Work request: Of all the lines below, return only those starting with the line holding "For every named" and going on through the line holding "Virtual Data Sources (113, 1043)", exactly as written.
======== Entries shown ========
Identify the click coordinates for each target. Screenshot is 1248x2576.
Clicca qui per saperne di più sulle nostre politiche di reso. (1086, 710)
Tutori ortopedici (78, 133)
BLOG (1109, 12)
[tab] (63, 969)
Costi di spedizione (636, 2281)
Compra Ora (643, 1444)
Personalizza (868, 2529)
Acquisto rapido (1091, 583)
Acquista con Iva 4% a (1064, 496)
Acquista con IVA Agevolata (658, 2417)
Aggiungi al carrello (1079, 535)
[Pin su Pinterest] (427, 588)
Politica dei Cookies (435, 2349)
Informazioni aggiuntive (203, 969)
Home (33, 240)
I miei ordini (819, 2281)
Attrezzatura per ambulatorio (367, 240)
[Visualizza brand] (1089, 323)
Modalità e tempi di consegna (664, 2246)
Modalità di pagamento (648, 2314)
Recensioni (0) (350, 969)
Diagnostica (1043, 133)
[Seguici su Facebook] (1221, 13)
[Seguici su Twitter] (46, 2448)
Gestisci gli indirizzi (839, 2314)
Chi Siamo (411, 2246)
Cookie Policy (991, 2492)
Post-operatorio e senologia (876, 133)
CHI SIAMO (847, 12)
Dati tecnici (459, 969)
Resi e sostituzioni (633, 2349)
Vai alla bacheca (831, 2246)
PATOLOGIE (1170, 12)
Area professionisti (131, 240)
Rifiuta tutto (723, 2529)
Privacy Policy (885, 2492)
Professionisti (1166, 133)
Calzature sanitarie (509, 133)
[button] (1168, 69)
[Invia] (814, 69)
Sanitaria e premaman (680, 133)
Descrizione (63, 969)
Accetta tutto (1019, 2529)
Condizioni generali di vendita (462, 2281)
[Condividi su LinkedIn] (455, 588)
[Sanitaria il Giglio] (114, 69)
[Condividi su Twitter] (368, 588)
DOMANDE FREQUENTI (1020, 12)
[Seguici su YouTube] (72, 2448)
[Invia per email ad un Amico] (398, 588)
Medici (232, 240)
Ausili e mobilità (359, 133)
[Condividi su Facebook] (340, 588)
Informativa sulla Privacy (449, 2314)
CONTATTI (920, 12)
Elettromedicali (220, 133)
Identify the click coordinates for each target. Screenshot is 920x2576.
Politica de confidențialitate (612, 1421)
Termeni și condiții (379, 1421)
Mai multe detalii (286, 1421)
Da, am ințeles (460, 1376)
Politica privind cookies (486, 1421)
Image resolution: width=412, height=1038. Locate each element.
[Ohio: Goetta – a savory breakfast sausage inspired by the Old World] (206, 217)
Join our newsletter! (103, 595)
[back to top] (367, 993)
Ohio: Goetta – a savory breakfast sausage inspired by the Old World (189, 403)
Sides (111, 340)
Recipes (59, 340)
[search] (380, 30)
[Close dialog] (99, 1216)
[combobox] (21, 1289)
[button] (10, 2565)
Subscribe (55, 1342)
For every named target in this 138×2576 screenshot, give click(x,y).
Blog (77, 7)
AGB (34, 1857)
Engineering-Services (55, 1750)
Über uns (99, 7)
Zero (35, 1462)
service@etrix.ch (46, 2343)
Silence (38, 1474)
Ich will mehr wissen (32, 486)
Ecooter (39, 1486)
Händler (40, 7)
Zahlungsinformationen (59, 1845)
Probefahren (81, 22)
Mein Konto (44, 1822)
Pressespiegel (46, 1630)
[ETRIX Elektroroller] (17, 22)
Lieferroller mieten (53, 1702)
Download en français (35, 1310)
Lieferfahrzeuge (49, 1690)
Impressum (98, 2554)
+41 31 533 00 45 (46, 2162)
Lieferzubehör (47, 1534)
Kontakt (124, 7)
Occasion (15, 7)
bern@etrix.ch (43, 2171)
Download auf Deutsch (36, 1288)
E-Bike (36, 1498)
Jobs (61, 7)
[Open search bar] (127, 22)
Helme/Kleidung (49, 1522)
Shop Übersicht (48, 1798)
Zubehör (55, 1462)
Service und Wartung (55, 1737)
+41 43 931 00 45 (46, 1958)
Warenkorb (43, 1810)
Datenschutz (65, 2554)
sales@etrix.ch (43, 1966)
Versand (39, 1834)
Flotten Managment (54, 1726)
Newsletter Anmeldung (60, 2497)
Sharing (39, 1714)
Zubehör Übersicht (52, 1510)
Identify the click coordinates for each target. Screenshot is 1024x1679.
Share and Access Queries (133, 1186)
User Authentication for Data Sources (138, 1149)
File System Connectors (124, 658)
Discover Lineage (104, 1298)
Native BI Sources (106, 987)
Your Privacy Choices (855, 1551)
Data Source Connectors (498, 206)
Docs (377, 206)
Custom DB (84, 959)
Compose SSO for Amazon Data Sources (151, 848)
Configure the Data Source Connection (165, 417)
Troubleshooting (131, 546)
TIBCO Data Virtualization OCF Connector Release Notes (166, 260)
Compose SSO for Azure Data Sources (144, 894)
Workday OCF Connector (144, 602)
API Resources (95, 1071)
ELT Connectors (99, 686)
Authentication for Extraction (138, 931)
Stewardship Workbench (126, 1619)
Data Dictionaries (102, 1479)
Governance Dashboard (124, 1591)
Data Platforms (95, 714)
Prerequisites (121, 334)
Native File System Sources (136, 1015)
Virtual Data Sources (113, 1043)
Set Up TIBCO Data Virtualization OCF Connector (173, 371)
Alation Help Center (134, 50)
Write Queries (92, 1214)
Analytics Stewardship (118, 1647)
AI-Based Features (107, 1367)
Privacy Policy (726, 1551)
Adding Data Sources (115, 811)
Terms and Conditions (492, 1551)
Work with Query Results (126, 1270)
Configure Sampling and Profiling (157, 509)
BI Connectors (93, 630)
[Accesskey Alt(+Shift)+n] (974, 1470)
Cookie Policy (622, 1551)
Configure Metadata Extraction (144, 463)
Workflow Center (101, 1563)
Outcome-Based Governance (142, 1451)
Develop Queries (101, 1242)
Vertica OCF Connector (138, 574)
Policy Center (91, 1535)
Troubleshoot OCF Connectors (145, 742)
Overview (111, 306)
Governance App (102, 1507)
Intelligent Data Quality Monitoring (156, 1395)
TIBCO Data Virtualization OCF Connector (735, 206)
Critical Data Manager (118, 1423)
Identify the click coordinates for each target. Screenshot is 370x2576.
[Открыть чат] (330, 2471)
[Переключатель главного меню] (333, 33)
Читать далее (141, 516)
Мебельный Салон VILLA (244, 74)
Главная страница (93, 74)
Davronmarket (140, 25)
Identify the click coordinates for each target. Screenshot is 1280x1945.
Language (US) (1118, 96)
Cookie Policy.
========
The answer:
For every named target in this 138×2576 screenshot, give click(x,y).
Blog (77, 7)
AGB (34, 1857)
Engineering-Services (55, 1750)
Über uns (99, 7)
Zero (35, 1462)
service@etrix.ch (46, 2343)
Silence (38, 1474)
Ich will mehr wissen (32, 486)
Ecooter (39, 1486)
Händler (40, 7)
Zahlungsinformationen (59, 1845)
Probefahren (81, 22)
Mein Konto (44, 1822)
Pressespiegel (46, 1630)
[ETRIX Elektroroller] (17, 22)
Lieferroller mieten (53, 1702)
Download en français (35, 1310)
Lieferfahrzeuge (49, 1690)
Impressum (98, 2554)
+41 31 533 00 45 (46, 2162)
Lieferzubehör (47, 1534)
Kontakt (124, 7)
Occasion (15, 7)
bern@etrix.ch (43, 2171)
Download auf Deutsch (36, 1288)
E-Bike (36, 1498)
Jobs (61, 7)
[Open search bar] (127, 22)
Helme/Kleidung (49, 1522)
Shop Übersicht (48, 1798)
Zubehör (55, 1462)
Service und Wartung (55, 1737)
+41 43 931 00 45 (46, 1958)
Warenkorb (43, 1810)
Datenschutz (65, 2554)
sales@etrix.ch (43, 1966)
Versand (39, 1834)
Flotten Managment (54, 1726)
Newsletter Anmeldung (60, 2497)
Sharing (39, 1714)
Zubehör Übersicht (52, 1510)
Identify the click coordinates for each target. Screenshot is 1024x1679.
Share and Access Queries (133, 1186)
User Authentication for Data Sources (138, 1149)
File System Connectors (124, 658)
Discover Lineage (104, 1298)
Native BI Sources (106, 987)
Your Privacy Choices (855, 1551)
Data Source Connectors (498, 206)
Docs (377, 206)
Custom DB (84, 959)
Compose SSO for Amazon Data Sources (151, 848)
Configure the Data Source Connection (165, 417)
Troubleshooting (131, 546)
TIBCO Data Virtualization OCF Connector Release Notes (166, 260)
Compose SSO for Azure Data Sources (144, 894)
Workday OCF Connector (144, 602)
API Resources (95, 1071)
ELT Connectors (99, 686)
Authentication for Extraction (138, 931)
Stewardship Workbench (126, 1619)
Data Dictionaries (102, 1479)
Governance Dashboard (124, 1591)
Data Platforms (95, 714)
Prerequisites (121, 334)
Native File System Sources (136, 1015)
Virtual Data Sources (113, 1043)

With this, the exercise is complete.